«O Bom Patrão» de Fernando Aranoa ou a mesquinhez e a ambiguidade nas relações laborais
Fernando Léon de Aranoa com Javier Bardem no Festival de San Sebastian em 2021 (ANDER GILLENEA, AFP via Getty Images)

Comédia  

«O Bom Patrão» de Fernando Aranoa ou a mesquinhez e a ambiguidade nas relações laborais

Entrevista exclusiva com o realizador Fernando Léon de Aranoa a propósito da estreia em Portugal do filme "O Bom Patrão" com Javier Bardem.

Trailer/Cartaz/Sinopse:
 «O Bom Patrão» de Fernando Aranoa ou a mesquinhez e a ambiguidade nas relações laborais
O Bom Patrão Ansiosamente a aguardar pela visita da comissão de trabalho para um prémio de excelência empresarial, o proprietário de uma empresa de fabrico de balanças industriais tenta resolver, em tempo record, os problemas dos seus trabalhadores para que nada manche a reputação da sua empresa na corrida ao prémio.

Esta semana estreia em Portugal o filme "O Bom Patrão", recordista com 20 nomeações para os Prémios Goya da academia espanhola de cinema. O CINEMAX falou com o realizador a propósito do tema do filme, do seu protagonista, o ator Javier Bardem, e sobre as hipóteses de um Oscar.

Ficou surpreendido com as nomeações para os Goya?

Sim, 20 são muitíssimas, não podia esperar algo semelhante… é um recorde, nunca sucedera. É verdade que tínhamos a esperança de que podia ser nomeado porque o filme quando estreou no festival de San Sebastian foi recebido de forma muito calorosa pela crítica e pelo público e a própria academia norte americana de cinema tinha pré-seleccionado o filme como representante espanhol ao Óscar de melhor filme internacional, contávamos que teria nomeações, mas não com tantas. É uma grande surpresa, uma maravilhosa surpresa que tenham sido nomeados oito actores, é quase o elenco todo.

*Dados fornecidos:*

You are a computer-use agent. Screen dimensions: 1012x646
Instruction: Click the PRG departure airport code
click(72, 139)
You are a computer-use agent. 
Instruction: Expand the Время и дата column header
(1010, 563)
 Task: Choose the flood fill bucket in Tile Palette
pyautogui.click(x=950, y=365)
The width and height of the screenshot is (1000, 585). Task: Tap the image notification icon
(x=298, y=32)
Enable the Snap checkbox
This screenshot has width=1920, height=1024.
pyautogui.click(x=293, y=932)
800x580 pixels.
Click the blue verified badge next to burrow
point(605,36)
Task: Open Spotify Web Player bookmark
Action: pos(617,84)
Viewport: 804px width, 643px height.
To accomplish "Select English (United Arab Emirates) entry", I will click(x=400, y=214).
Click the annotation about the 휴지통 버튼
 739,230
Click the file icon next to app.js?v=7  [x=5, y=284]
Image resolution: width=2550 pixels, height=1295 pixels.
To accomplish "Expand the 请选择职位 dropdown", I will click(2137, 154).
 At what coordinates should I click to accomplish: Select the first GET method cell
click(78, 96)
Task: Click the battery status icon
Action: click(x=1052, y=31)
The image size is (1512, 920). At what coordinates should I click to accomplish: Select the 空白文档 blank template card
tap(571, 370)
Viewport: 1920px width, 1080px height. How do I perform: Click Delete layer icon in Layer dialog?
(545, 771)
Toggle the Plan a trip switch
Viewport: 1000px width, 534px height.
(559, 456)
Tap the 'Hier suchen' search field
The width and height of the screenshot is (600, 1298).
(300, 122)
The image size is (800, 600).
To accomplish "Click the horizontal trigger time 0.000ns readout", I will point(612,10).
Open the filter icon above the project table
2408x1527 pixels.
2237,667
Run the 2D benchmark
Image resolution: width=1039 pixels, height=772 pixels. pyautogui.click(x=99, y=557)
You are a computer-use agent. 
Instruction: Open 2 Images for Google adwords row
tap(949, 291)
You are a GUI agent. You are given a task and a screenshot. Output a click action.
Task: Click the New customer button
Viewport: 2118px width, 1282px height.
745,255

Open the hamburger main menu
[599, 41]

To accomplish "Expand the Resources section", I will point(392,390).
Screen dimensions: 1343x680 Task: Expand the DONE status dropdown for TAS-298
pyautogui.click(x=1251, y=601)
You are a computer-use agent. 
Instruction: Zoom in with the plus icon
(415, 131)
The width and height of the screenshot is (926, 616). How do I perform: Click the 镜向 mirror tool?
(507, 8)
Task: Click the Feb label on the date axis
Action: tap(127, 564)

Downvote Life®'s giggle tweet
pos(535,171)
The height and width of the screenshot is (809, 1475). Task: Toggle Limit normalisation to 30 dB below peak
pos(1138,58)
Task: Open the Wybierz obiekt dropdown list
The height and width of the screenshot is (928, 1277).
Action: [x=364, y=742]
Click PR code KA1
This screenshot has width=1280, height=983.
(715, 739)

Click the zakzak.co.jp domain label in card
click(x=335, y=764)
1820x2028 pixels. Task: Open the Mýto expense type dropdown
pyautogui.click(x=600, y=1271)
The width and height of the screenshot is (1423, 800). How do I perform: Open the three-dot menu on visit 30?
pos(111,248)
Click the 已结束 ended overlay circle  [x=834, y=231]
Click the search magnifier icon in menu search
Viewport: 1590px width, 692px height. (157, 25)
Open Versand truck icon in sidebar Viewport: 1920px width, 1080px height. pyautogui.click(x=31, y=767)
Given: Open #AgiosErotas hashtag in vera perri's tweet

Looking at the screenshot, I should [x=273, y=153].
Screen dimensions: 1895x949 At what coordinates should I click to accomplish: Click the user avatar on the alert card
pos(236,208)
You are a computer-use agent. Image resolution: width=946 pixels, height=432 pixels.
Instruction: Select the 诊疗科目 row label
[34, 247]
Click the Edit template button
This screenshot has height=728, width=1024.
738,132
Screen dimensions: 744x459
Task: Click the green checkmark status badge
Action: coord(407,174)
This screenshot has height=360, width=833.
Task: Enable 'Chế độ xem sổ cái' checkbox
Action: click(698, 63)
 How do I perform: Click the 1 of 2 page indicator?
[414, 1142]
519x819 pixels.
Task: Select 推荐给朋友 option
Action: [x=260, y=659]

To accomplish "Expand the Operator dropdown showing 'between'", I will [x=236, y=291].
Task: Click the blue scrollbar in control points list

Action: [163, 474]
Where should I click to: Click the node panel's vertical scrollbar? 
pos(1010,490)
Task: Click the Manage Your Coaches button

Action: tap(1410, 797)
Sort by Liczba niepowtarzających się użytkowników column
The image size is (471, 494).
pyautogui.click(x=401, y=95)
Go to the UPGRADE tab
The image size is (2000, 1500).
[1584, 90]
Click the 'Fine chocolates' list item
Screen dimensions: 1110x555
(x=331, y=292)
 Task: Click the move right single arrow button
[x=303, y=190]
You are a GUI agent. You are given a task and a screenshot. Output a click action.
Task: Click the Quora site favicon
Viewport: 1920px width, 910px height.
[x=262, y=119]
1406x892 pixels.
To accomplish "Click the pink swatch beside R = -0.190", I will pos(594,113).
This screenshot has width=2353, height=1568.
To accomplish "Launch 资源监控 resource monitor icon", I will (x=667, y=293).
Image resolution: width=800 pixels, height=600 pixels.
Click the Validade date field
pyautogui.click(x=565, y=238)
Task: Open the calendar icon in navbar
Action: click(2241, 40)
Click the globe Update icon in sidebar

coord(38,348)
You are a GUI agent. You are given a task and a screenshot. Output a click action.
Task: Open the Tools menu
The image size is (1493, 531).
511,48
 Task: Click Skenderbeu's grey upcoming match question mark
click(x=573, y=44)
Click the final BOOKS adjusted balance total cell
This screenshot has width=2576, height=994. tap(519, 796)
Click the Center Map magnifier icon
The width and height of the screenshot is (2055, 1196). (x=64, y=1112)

*Tarefas a fazer:*
**1)** Converta as linhas dos dados fornecidos num CSV de duas colunas, pedido e resposta, começando pela linha que contém "Click the search" e seguindo até à linha que contém "pos(236,208)". Ponha uma linha do CSV por pedido, com cada campo entre aspas e as quebras de linha trocadas por espaços.
**2)** Dê seguimento à entrevista sobre o filme «O Bom Patrão» a partir da última frase apresentada.

*Resultados das tarefas:*
**1)**
pedido,resposta
"Click the search magnifier icon in menu search","Viewport: 1590px width, 692px height. (157, 25)"
"Open Versand truck icon in sidebar Viewport: 1920px width, 1080px height.","pyautogui.click(x=31, y=767)"
"Given: Open #AgiosErotas hashtag in vera perri's tweet","Looking at the screenshot, I should [x=273, y=153]."
"Screen dimensions: 1895x949 At what coordinates should I click to accomplish: Click the user avatar on the alert card","pos(236,208)"

**2)**
Como se explica o êxito?

Não sei se existe uma fórmula, o filme fala de realidades que nós conhecemos, de um ecossistema de trabalho, de como as relações pessoais e profissionais se misturam. É uma fábrica industrial de balanças e é um lugar onde acontece um certo abuso de poder, não só por parte do patrão, também entre os trabalhadores. É um ecossistema onde as relações pessoais e profissionais estão muito viciadas e eu creio que todos conhecemos isso muito bem. Além disso, é uma sátira, o filme tem elementos dramáticos e também tem humor, um humor ácido, obscuro. A mistura de humor e drama foi bem recebida pelas pessoas, penso que elas gostaram do tom.

Javier Bardem é o patrão, é um chefe carismático. Como o apresentas?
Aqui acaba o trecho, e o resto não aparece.